The people of the United States will not restore that ancient order. There is no lack of confidence on the part of those business men, farmers and workers who clearly read the signs of the times. Sound economic improvement comes from the improved conditions of the whole population and not a small fraction thereof.

Those who would measure confidence in this country in the future must look first to the average citizen.

Confidence is returning to our agricultural population who, in spite of unpredictable and uncontrollable drought in a large area of the Nation, is giving understanding cooperation to practical planning and the ending of the useless bickering and sectional thinking of the past. Confidence is returning to the manufacturers who, in overwhelming numbers, are comparing the black ink of today with the red ink of many years gone by; to the workers who have achieved under the National Recovery Administration rights for which they fought unsuccessfully for a generation; to the men and women whose willing hands found no work and who have been saved from starvation by Government work and Government relief; to the youngsters whose childhood has been saved to them by the abolition of child labor; to the fair and sincere bankers and financiers and business men, big and little, who now, for the first time, find Government cooperating with them in new attempts to put the golden rule into the temples of finance; to the home owners who have been saved from the stark threat of foreclosure and to the small investors and savers of the Nation who, for the first time, rightly believe that their savings are secure.

These are the elements that make for confidence in the future.

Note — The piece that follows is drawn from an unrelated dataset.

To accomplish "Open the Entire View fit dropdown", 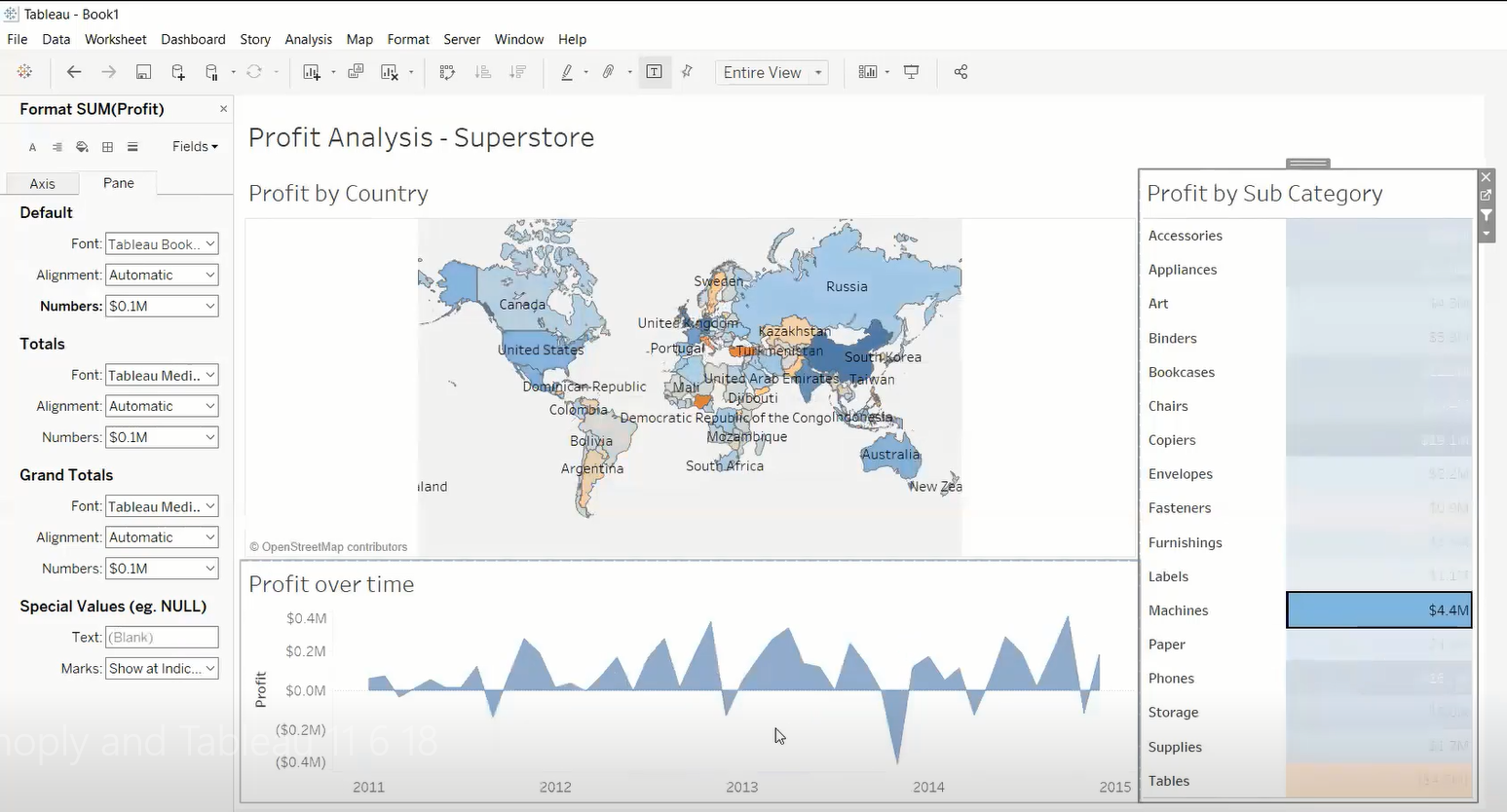I will click(772, 73).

This Government intends no injury to honest business. The processes we follow in seeking social justice do not, in adding to general prosperity, take from one and give to another. In this modern world, the spreading out of opportunity ought not to consist of robbing Peter to pay Paul. In other words, we are concerned with more than mere subtraction and addition. We are concerned with multiplication also—multiplication of wealth through cooperative action, wealth in which all can share.

These high purposes must be accompanied by cooperation among those charged by the people with the duties of government. I am glad to be in a State from which I have greatly drawn in setting up the permanent and temporary agencies of the national Administration.

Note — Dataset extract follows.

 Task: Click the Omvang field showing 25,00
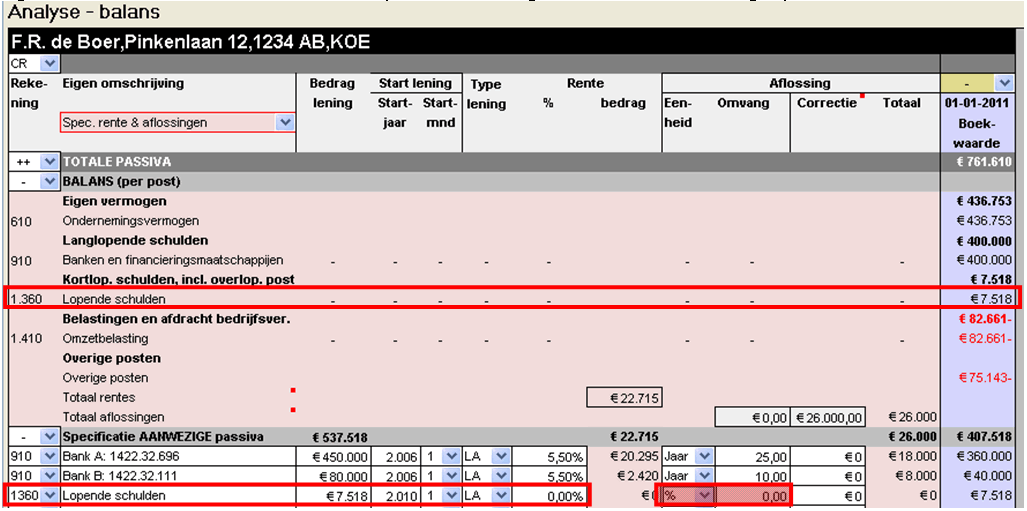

Your two Senators, Bob LaFollette and Ryan Duffy, both old friends of mine, and many others, worked with me in maintaining excellent cooperation, the kind I have been talking about, between the executive and legislative branches of the Government. I take this opportunity of expressing my gratitude to them.

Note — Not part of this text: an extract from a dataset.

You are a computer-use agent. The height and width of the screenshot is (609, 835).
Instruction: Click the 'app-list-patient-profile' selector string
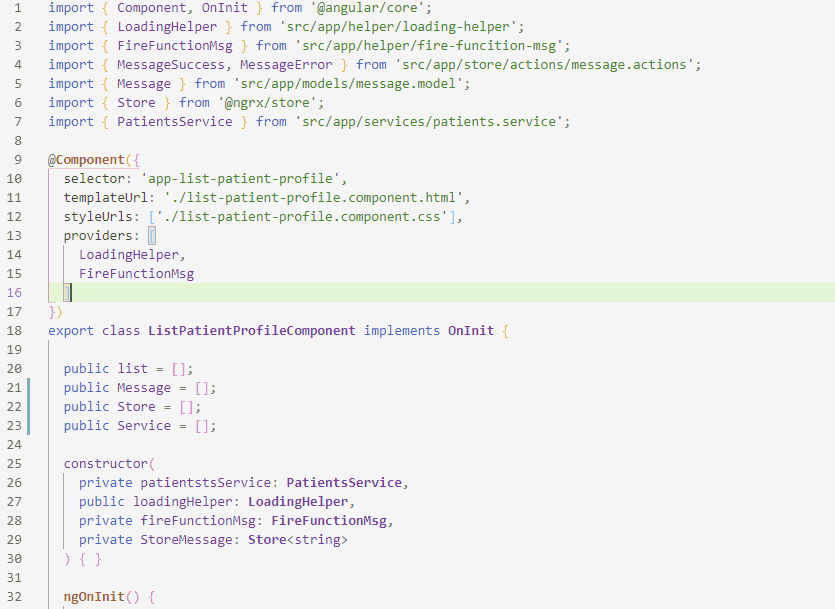(x=240, y=179)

Not only in Washington but also in the States it has been necessary, of course, for us to have cooperation by public officials in the achievement of the great purposes we seek. I thank Governor Schmedeman, another old friend of mine, for his patriotic cooperation with the national Administration.

We who support this New Deal do so because it is a square deal and because it is essential to the preservation of security and happiness in a free society such as ours. I like its definition by a member of the Congress. He said:

"The new deal is an old deal- as old as the earliest aspirations of humanity for liberty and justice and the good life. It is as old as Christian ethics, for basically its ethics are the same. It is new as the Declaration of Independence was new, and the Constitution of the United States; its motives are the same. It voices the deathless cry of good men and good women for the opportunity to live and work in freedom, the right to be secure in their homes and in the fruits of their labor, the power to protect themselves against the ruthless and the cunning. It recognizes that man is indeed his brother's keeper, insists that the laborer is worthy of his hire, demands that justice shall rule the mighty as well as the weak.

"It seeks to cement our society, rich and poor, manual worker and brain worker, into a voluntary brotherhood of freemen, standing together, striving together, for the common good of all."

Keep that vision before your eyes and in your hearts; it can, it will be attained.